An ash tree sheltered one gate post and served to disappoint me to no end. Ashton: a given name derived from an English surname derived from a place name meaning town of ash trees. The ash tree smelled musty and laced your hands with rank odour if you were to brush by it. Even by traditional ash tree standards, this tree was scrubby and small, spreading horizontally and draping itself in hard inedible berries resembling peppercorns. Why couldn’t my name smell like magnolias instead?

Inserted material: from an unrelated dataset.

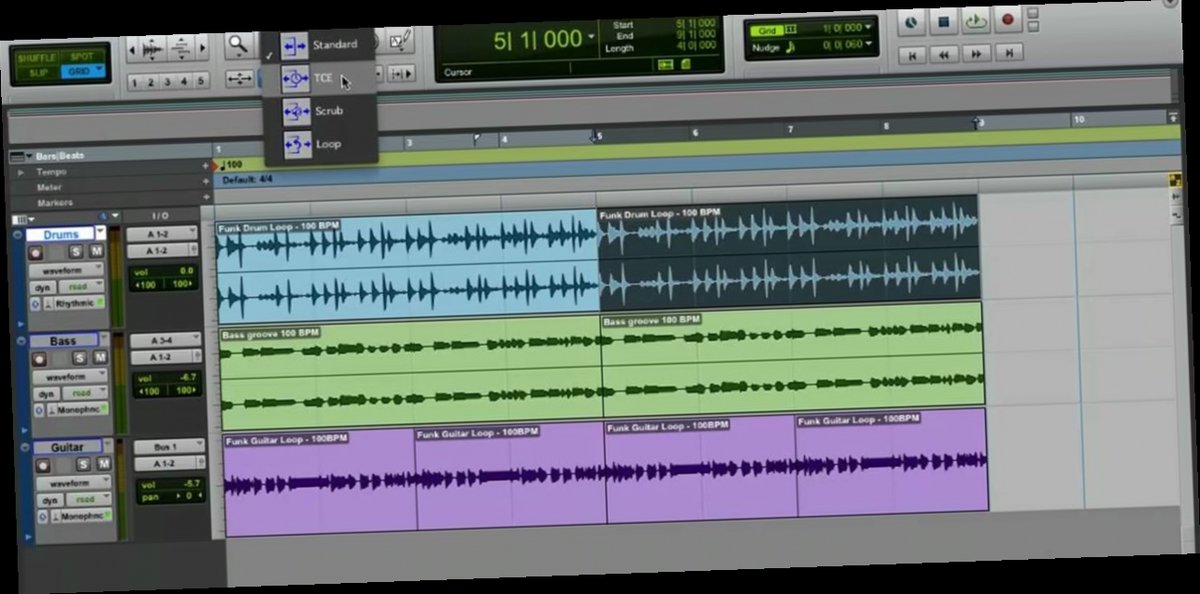The width and height of the screenshot is (1200, 594).
Task: Click the horizontal zoom in arrow
Action: [202, 49]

The garden was permanently shaded by the little forest that had accidentally shot roots up the side of the house. No grass grew in this damp coolness; instead, a dense carpet of stinking emerald moss and hardy wild ferns are the clothing covering the shards of dolomite that used to lay nude and ugly. The ground is hard and largely infertile on that side of the house – no aloes or irises or peaches succeeded there but all were planted with the best intentions.
Fruit
Decaying peaches, loquats, mulberries, and pomegranates stained the soles of our feet and attracted every gnat in the larger Pretoria area. The romantic notion of growing our own fruit became overshadowed by the insatiable appetite of putrid clouds of non-biting winged punctuation marks.
The peach and pomegranate trees were never sprayed, more out of forgetfulness than some underlying moralistic stance about killing the humble bumble bee, and so we never got to enjoy their inevitably insect-infested fruits. The loquat trees often only bore fruit on their sun-struck upper branches, thus leaving me to scrounge around their bases for any ripened fruits the birds may have missed.

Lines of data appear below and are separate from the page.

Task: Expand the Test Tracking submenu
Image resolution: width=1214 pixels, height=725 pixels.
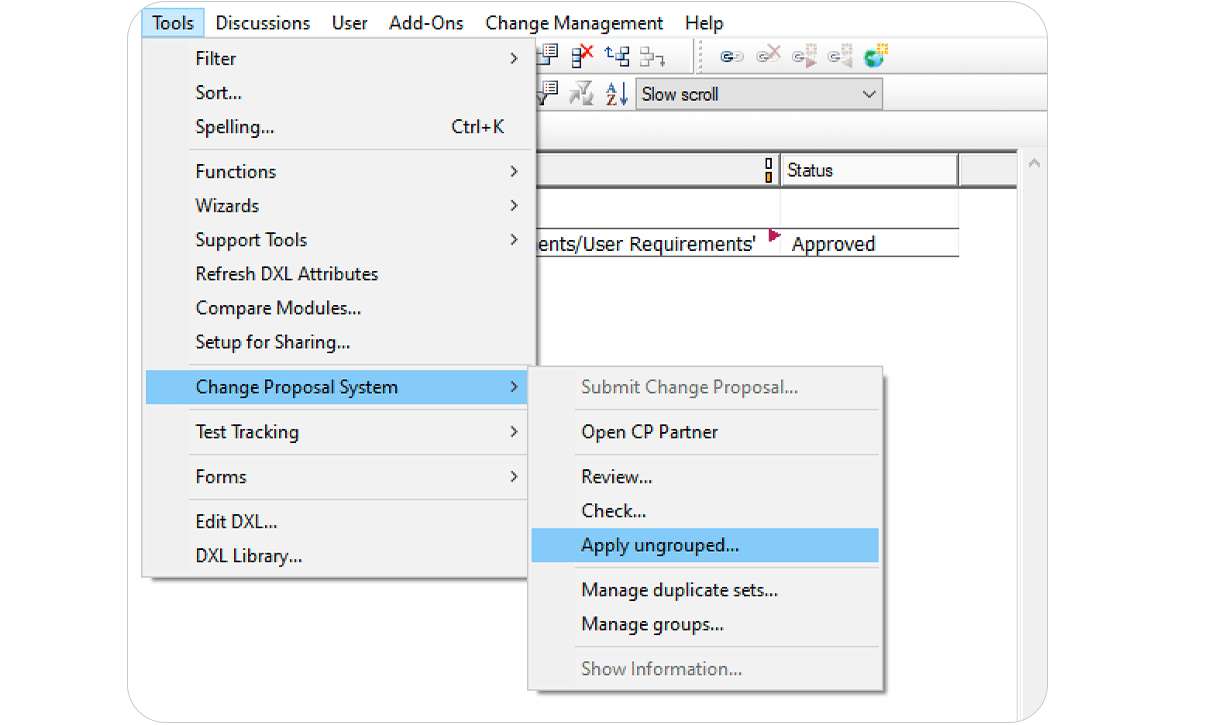Action: point(247,432)
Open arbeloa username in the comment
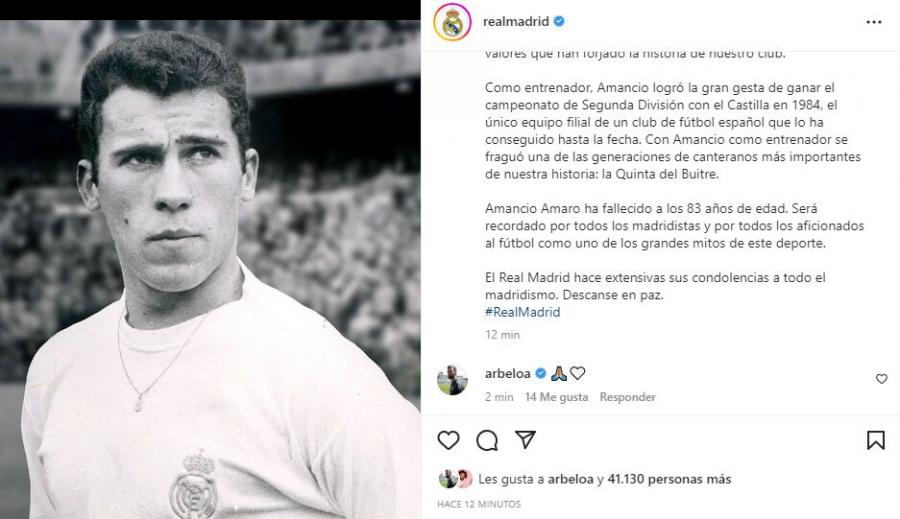This screenshot has width=900, height=519. tap(507, 373)

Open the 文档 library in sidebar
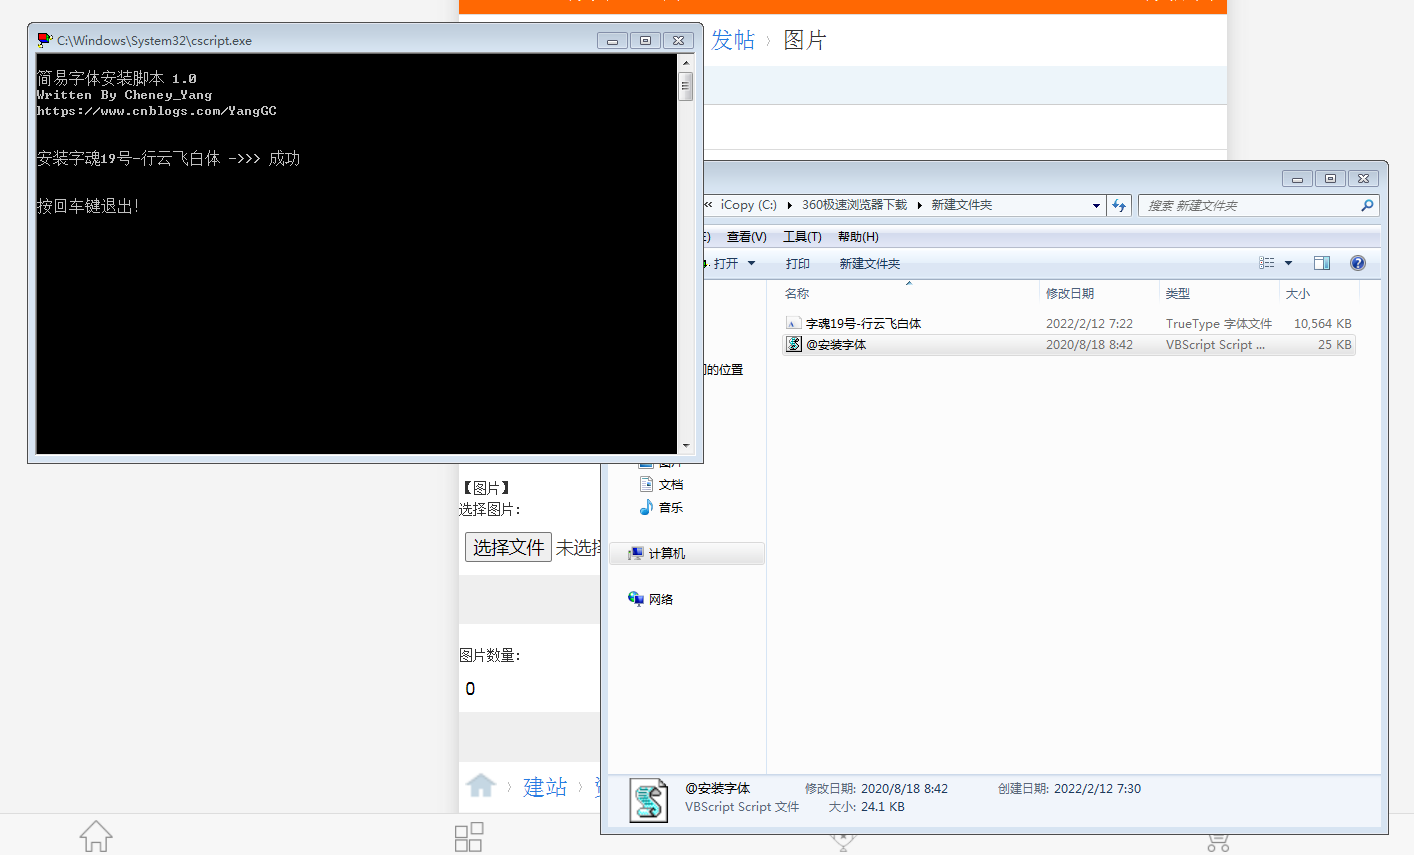[670, 483]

The mulberry tree nourished many a silkworm lugged home in a tattered shoe box much to my mother’s dismay. The mulberry tree also nourished many a hadeda – the screeching fowls then proceeded to shit purple down the sides of the house until kingdom come.
Irises
More than anything in this world, my grandmother wanted blooming irises. I watched my cumbersome grandfather plant dozens of the pistachio-painted bulbs in little holes grudgingly dug and filled with bone meal.

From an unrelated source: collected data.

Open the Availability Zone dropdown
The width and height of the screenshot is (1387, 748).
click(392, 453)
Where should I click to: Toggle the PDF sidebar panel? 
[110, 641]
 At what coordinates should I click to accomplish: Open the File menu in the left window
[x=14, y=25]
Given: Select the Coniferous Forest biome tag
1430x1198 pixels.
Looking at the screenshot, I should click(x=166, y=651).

The Dutch irises stubbornly refused to bloom for her no matter how hard she willed them to. Short of praying a hole in the ground, my grandmother did everything she damn well could despite knowing that they supposedly 'thrive on neglect'. The more she tried, the less they did.
After she died, some bulbs were transplanted and at the first whisperings of spring, they sprung forth sporting flamboyant beards of amber and aubergine.
Daisies
It was here that I learned that the dried daisy stems are topped with black splinters and these splinters are seeds. The hedge of unassuming, self-sacrificing yellow daisies lined the way from the back door to the post box. They died every winter, sowed themselves, were feverishly hacked down, then proceeded to light your way to the mail a few months later once they had forgiven the cold.
My hope for the place is that the daisies continue to sow themselves, the wisteria persists through many more lackluster attempts at its life, the bitter ash tree asserts itself even further horizontally just as I have done, the peaches carry on trying and ultimately decaying pointlessly, and the nasturtiums shelter many a lonely grub just as my grandmother did.
My grandparents bought this wonderful home in Valhalla, Pretoria in late 1960. My gran lived there until she died in 2018 at the age of 80. During their decades-long ownership of the property, they housed anyone who needed a home, the strangest historical memorabilia, and a fridge always stocked for multi-generational snacking.
My grandparents in their youth (circa 1960).